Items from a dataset
————————
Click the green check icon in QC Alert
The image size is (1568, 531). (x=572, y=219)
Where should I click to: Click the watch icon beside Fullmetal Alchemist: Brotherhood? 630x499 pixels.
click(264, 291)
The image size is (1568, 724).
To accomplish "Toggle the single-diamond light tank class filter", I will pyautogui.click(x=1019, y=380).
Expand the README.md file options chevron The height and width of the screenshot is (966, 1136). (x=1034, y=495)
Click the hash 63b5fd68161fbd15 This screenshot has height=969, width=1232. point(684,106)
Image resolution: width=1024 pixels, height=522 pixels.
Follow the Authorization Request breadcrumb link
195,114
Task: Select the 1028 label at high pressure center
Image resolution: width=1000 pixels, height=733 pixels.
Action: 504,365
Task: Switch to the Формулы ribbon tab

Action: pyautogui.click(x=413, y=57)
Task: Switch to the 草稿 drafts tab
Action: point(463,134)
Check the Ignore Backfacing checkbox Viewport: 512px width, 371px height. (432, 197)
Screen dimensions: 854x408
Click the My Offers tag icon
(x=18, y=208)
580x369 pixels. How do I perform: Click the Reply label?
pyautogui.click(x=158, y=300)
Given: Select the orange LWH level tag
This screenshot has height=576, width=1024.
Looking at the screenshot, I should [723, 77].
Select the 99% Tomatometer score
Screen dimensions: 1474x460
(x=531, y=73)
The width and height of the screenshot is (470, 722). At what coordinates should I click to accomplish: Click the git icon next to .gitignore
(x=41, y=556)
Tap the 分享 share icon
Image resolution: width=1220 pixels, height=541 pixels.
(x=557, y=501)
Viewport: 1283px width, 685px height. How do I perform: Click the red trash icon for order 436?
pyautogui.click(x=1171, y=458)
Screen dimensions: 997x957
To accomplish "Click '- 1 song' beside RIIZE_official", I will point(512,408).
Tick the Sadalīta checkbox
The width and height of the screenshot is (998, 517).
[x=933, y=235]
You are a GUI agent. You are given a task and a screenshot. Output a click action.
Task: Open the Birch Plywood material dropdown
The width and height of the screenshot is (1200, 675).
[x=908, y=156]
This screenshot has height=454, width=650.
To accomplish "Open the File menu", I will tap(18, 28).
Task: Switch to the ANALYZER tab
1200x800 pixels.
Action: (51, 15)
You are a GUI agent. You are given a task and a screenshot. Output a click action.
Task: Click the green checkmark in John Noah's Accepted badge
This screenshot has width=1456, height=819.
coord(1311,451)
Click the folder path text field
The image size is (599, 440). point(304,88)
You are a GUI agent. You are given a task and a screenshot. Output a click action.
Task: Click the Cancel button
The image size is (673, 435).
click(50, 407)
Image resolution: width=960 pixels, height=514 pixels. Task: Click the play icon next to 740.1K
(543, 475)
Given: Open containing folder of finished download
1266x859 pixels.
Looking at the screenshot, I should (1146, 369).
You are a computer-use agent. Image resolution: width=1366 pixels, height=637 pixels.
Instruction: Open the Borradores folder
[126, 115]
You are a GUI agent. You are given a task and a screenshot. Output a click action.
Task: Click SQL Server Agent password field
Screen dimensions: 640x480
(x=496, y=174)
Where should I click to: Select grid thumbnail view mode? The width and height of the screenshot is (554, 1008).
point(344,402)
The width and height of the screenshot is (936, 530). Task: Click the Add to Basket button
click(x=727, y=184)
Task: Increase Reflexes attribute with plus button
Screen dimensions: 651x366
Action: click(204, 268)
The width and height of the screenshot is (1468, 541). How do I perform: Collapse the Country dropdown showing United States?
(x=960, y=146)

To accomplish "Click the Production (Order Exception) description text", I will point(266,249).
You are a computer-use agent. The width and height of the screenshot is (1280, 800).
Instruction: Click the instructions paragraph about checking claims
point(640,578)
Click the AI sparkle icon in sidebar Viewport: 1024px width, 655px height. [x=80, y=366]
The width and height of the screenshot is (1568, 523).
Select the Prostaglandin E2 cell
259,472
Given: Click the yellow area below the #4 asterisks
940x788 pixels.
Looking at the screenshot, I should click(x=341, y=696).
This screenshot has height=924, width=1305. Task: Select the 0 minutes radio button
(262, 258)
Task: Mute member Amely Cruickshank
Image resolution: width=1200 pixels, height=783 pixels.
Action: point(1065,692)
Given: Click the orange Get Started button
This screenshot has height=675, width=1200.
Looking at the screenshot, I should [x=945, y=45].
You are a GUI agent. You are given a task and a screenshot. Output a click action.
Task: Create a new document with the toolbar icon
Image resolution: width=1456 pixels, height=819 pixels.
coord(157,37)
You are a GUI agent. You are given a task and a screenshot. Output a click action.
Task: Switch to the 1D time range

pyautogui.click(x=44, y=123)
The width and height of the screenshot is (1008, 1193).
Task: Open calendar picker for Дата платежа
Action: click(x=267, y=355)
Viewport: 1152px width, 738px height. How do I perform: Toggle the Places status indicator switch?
————————
Can you rewrite the listing above with every "Screen dimensions" changed to "Display size" and everything else left unchanged?

Click the green check icon in QC Alert
The image size is (1568, 531). (x=572, y=219)
Where should I click to: Click the watch icon beside Fullmetal Alchemist: Brotherhood? 630x499 pixels.
click(264, 291)
The image size is (1568, 724).
To accomplish "Toggle the single-diamond light tank class filter", I will pyautogui.click(x=1019, y=380).
Expand the README.md file options chevron The height and width of the screenshot is (966, 1136). (x=1034, y=495)
Click the hash 63b5fd68161fbd15 This screenshot has height=969, width=1232. point(684,106)
Image resolution: width=1024 pixels, height=522 pixels.
Follow the Authorization Request breadcrumb link
195,114
Task: Select the 1028 label at high pressure center
Image resolution: width=1000 pixels, height=733 pixels.
Action: 504,365
Task: Switch to the Формулы ribbon tab

Action: pyautogui.click(x=413, y=57)
Task: Switch to the 草稿 drafts tab
Action: point(463,134)
Check the Ignore Backfacing checkbox Viewport: 512px width, 371px height. (432, 197)
Display size: 854x408
Click the My Offers tag icon
(x=18, y=208)
580x369 pixels. How do I perform: Click the Reply label?
pyautogui.click(x=158, y=300)
Given: Select the orange LWH level tag
This screenshot has height=576, width=1024.
Looking at the screenshot, I should [723, 77].
Select the 99% Tomatometer score
Display size: 1474x460
(x=531, y=73)
The width and height of the screenshot is (470, 722). At what coordinates should I click to accomplish: Click the git icon next to .gitignore
(x=41, y=556)
Tap the 分享 share icon
Image resolution: width=1220 pixels, height=541 pixels.
(x=557, y=501)
Viewport: 1283px width, 685px height. How do I perform: Click the red trash icon for order 436?
pyautogui.click(x=1171, y=458)
Display size: 997x957
To accomplish "Click '- 1 song' beside RIIZE_official", I will point(512,408).
Tick the Sadalīta checkbox
The width and height of the screenshot is (998, 517).
[x=933, y=235]
You are a GUI agent. You are given a task and a screenshot. Output a click action.
Task: Open the Birch Plywood material dropdown
The width and height of the screenshot is (1200, 675).
[x=908, y=156]
This screenshot has height=454, width=650.
To accomplish "Open the File menu", I will tap(18, 28).
Task: Switch to the ANALYZER tab
1200x800 pixels.
Action: (51, 15)
You are a GUI agent. You are given a task and a screenshot. Output a click action.
Task: Click the green checkmark in John Noah's Accepted badge
This screenshot has width=1456, height=819.
coord(1311,451)
Click the folder path text field
The image size is (599, 440). point(304,88)
You are a GUI agent. You are given a task and a screenshot. Output a click action.
Task: Click the Cancel button
The image size is (673, 435).
click(50, 407)
Image resolution: width=960 pixels, height=514 pixels. Task: Click the play icon next to 740.1K
(543, 475)
Given: Open containing folder of finished download
1266x859 pixels.
Looking at the screenshot, I should (1146, 369).
You are a computer-use agent. Image resolution: width=1366 pixels, height=637 pixels.
Instruction: Open the Borradores folder
[126, 115]
You are a GUI agent. You are given a task and a screenshot. Output a click action.
Task: Click SQL Server Agent password field
Display size: 640x480
(x=496, y=174)
Where should I click to: Select grid thumbnail view mode? The width and height of the screenshot is (554, 1008).
point(344,402)
The width and height of the screenshot is (936, 530). Task: Click the Add to Basket button
click(x=727, y=184)
Task: Increase Reflexes attribute with plus button
Display size: 651x366
Action: click(204, 268)
The width and height of the screenshot is (1468, 541). How do I perform: Collapse the Country dropdown showing United States?
(x=960, y=146)

To accomplish "Click the Production (Order Exception) description text", I will point(266,249).
You are a computer-use agent. The width and height of the screenshot is (1280, 800).
Instruction: Click the instructions paragraph about checking claims
point(640,578)
Click the AI sparkle icon in sidebar Viewport: 1024px width, 655px height. [x=80, y=366]
The width and height of the screenshot is (1568, 523).
Select the Prostaglandin E2 cell
259,472
Given: Click the yellow area below the #4 asterisks
940x788 pixels.
Looking at the screenshot, I should click(x=341, y=696).
This screenshot has height=924, width=1305. Task: Select the 0 minutes radio button
(262, 258)
Task: Mute member Amely Cruickshank
Image resolution: width=1200 pixels, height=783 pixels.
Action: point(1065,692)
Given: Click the orange Get Started button
This screenshot has height=675, width=1200.
Looking at the screenshot, I should [x=945, y=45].
You are a GUI agent. You are given a task and a screenshot. Output a click action.
Task: Create a new document with the toolbar icon
Image resolution: width=1456 pixels, height=819 pixels.
coord(157,37)
You are a GUI agent. You are given a task and a screenshot. Output a click action.
Task: Switch to the 1D time range

pyautogui.click(x=44, y=123)
The width and height of the screenshot is (1008, 1193).
Task: Open calendar picker for Дата платежа
Action: click(x=267, y=355)
Viewport: 1152px width, 738px height. How do I perform: Toggle the Places status indicator switch?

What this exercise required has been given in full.